Not just something you do, but something others have come to expect.
You didn’t choose that role outright.
But maybe, over time, it became part of who you are.
The steady one. The helper. The person who absorbs what no one else wants to deal with.
And even when it’s too much, it can feel hard to let go.
Because somewhere along the way, being reliable became not just what you offer, but who you are.
Let's call this what it is: power fatigue
Not just tiredness.
But the quiet toll of holding what the system won’t name.
In systemic coaching, we don’t just look at individual burnout.
We get curious about the roles, dynamics, and expectations that have formed around someone who “always comes through.”
Sometimes, the system doesn't shift because it's learned that you will
And when that goes unspoken, your reliability becomes the glue holding together things that may need to fall apart, or be rebuilt differently.
I’ve been there myself.
I prided myself on being reliable. Calm under pressure. The one who always showed up. And over time, I expected that of myself too. It felt like a strength.
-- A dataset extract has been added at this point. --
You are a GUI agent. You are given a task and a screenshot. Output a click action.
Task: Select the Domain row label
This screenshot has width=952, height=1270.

It was.
But what I didn't see, until later was how my reliability had quietly become a way to keep things together on my terms.
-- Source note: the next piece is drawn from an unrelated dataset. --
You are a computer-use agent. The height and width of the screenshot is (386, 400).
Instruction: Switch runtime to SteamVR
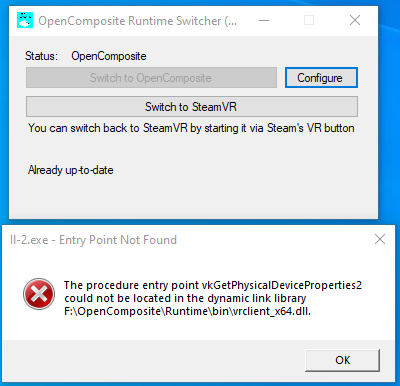(192, 107)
It gave me a sense of control, but it left less space for others to step in, grow, or offer something different.
When I decided to step back, even slightly, it wasn't chaos that followed. It was clarity. And from that clarity a different kind of leadership emerged, one that shared the load, invited others in, and trusted the system to hold itself. It required an intentional review of what I was doing and where I could and wanted to step back.